Geçtiğimiz günlerde arkadaşımla aramızda geçen, bir diyalogu paylaşmak istiyorum sizinle…
- Aşk sence nedir?”
- Bilmiyorum ben hiç aşık olmadım ki.
- Peki, birisine karşı hiç mi bir şeyler hissetmedin?
- Hissettiğim duygunun ne olduğunu bilmiyorum ki. Beğene mi, sevgi mi, aşk mı?
Aşk, anlatılması ve tarif edilmesi zor bir duygu. Hani bazı şeyler vardır ya, anlatılmaz yaşanır. Aşkta öyle bir şey işte. O duyguyu hissetmek, yaşamak lazım. Sadece başkalarının anlattığı kadar bilir, tanımaya çalışırsınız olmaz. Yalnız o ateş, sizin yüreğinize düşmeden onun varlığını hissedemezsiniz. O ateş ki, her yüreğe farklı düşer, farklı izler bırakır ve siz bunu yaşamadan asla bilemezsiniz…
Biliyorum aşkı yazmaya, ne sayfalar yeter ne de zaman. Eminim ki okuyan hemen hemen herkes kendini bulacak bu satırlarda. Kimileriniz, zamanında hissettiği duygunun, aşk olup olamadığını sorgulayacak. Kimilerinizde kendi ateşini, içinde kopan fırtınalarını ekleyecek bu satırlara, farkında bile olmadan…
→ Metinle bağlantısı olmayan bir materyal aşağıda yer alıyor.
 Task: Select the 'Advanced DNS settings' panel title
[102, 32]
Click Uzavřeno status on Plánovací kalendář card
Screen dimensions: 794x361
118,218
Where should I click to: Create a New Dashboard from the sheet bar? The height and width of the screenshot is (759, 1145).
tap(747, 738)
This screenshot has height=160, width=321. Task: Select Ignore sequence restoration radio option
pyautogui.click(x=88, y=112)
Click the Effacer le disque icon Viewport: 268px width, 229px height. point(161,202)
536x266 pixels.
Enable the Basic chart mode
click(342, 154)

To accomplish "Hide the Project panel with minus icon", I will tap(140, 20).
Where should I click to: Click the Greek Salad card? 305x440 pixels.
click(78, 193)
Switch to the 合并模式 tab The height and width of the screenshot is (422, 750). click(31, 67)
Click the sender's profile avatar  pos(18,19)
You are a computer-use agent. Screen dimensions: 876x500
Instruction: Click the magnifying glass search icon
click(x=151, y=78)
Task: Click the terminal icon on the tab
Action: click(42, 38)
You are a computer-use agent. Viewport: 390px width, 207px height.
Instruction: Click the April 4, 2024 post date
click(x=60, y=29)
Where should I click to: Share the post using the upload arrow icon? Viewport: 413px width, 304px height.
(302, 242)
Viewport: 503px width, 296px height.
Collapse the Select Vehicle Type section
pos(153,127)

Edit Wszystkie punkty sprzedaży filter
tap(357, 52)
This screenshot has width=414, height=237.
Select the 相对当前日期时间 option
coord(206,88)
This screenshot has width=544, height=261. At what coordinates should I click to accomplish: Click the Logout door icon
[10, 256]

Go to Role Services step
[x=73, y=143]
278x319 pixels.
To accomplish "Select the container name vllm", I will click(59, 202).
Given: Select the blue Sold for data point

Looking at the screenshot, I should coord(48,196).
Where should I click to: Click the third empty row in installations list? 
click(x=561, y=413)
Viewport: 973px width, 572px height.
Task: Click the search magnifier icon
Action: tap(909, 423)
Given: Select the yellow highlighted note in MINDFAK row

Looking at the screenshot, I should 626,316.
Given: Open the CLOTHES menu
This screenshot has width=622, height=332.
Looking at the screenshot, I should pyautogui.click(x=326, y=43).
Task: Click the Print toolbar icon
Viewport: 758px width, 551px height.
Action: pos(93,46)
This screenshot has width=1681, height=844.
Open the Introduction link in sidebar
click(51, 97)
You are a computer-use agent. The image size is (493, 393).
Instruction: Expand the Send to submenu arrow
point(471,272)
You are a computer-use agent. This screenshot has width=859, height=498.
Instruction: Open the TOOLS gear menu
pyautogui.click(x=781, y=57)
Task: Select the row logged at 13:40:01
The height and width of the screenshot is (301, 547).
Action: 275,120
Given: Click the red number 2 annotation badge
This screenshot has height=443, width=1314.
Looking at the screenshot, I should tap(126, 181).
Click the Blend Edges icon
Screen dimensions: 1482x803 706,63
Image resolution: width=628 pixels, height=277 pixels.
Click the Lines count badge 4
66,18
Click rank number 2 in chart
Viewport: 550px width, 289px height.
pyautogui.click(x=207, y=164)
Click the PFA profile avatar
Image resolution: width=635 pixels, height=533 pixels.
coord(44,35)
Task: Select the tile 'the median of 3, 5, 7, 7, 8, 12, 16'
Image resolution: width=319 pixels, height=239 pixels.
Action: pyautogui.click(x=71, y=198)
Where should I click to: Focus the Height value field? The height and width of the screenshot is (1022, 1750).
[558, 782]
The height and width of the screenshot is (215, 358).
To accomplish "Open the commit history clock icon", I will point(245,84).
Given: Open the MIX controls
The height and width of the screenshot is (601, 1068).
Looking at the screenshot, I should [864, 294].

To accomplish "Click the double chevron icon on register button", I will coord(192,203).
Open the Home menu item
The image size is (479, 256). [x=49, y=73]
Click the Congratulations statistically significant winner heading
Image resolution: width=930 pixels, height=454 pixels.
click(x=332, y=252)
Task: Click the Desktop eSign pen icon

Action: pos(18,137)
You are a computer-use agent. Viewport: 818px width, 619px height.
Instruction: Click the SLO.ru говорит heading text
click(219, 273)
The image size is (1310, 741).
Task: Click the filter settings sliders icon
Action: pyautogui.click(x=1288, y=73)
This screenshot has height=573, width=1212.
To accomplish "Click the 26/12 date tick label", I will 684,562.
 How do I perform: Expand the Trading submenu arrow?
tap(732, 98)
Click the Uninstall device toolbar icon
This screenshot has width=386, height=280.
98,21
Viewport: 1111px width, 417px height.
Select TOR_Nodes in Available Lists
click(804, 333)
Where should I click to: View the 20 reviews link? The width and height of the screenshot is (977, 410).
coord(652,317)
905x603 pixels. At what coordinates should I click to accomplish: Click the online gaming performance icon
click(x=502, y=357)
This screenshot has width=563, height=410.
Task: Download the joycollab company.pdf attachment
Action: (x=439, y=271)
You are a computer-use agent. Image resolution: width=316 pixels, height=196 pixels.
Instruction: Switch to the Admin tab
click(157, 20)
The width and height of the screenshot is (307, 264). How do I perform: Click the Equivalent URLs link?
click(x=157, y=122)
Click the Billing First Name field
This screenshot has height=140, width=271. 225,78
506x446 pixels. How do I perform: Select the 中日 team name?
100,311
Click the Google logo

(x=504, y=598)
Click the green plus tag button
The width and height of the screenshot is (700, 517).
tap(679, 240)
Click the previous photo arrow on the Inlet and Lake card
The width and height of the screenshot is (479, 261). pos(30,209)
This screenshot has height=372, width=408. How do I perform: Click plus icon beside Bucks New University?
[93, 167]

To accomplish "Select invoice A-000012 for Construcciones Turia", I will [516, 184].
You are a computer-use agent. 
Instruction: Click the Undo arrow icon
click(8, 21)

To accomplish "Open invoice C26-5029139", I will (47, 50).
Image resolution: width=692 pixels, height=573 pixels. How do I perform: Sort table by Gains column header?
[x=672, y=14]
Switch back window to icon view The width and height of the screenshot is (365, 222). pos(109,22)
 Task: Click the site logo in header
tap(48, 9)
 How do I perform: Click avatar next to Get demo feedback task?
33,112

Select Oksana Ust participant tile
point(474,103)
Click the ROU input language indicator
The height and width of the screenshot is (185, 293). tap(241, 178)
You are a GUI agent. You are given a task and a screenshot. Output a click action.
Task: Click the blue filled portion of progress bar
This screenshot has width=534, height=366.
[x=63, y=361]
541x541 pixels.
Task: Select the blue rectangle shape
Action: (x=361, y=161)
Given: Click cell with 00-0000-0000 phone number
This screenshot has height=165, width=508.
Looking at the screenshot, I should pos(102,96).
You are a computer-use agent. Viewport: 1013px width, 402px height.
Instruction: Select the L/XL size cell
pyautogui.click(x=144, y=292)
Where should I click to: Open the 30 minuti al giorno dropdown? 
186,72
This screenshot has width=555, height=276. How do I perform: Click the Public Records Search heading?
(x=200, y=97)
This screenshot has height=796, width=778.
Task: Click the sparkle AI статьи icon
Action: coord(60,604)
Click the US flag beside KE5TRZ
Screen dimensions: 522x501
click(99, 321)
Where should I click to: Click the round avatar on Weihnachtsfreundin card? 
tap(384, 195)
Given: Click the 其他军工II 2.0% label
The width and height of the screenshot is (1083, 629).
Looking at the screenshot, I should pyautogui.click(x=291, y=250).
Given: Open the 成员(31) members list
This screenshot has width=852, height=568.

Kendi adıma konuşmak gerekirse; sanırım, hatta eminim hayatımda bir kez aşık oldum. Off! Çok fena bir duyguydu.. İlk önce ayaklarımın yerden kesildiğini, farklı bir dünyanın kapılarının ardına kadar bana açıldığı hissettim. Garipti.. Bir o kadar da güzel… İçinde hem mutluluk hem hüzün vardı. Mutluluğum yaşadıklarım, yarım kalmışlığım ise hüznümdü. Unutulmuyor, acısı diniyor ama unutulmuyor. Yıllar geçse de ismini her duyduğumda, kalbim hala ritmini bozuyor. Aşk olayı, çok zor vesselam. İnsan öyle bir arafta kalıyor ki; ne onunla oluyor ne de onsuz…
Aşk kapıyı bize sormadan çalıyor. Hatta çalmakla kalmıyor paldır güldür hayatımıza giriyor ve en güzel, en kıymet verdiğiniz yere de çadır kuruyor. Çadır dedim… Göçebe işidir çadır, bilirsiniz. Malum aşk pek kalmaz kurulduğu makamda.. Bir bakmışsınız geldiği hızla gidivermiş.. Kendinizi arkasından el sallarken buluverirsiniz…
Nerden mi biliyorum? Tecrübeyle sabit…
AŞK…
Bazen karanlık, gizemli, sürprizlerle dolu sonunu göremediğimiz, bilemediğimiz, ürkütücü dipsiz bir kuyuyu andırır. Bazen, kazara içine düştüğünüzde bizi sımsıkı kavrayıp içine çeken, kurtulmak isteseniz de sizi kendine doğru çekip, hapseden bir girdap oluverir. Bazen de, dokunduğunuz, gördüğünüz ve yaşadığınız her şeyin gerçek olduğuna inandıran, sonra da okkalı bir şamarla sizi kendinize getirip, hayal kırıklığı yaşatan çöldeki serap kılığına giriverir...
Öyle bir zamandayız ki, Aşk’a hürmet bilmezler, her yanı sardı. Amip gibi çoğalıyorlar… Onursuzca yaşayıp yaşayıp, suçu da aşkın üzerine attılar mı, herkes aklanmış oluyor. Günah keçisi olarak ta Aşk’ı ilan ediyorlar.. İşlem tamam…
Maalesef ki, masallara konu olan destansı aşkların nesli tükeneli çok oldu. Şimdilerde ise Çin malı tadında ucuz ve de sahte… Bir gecelik sadece..!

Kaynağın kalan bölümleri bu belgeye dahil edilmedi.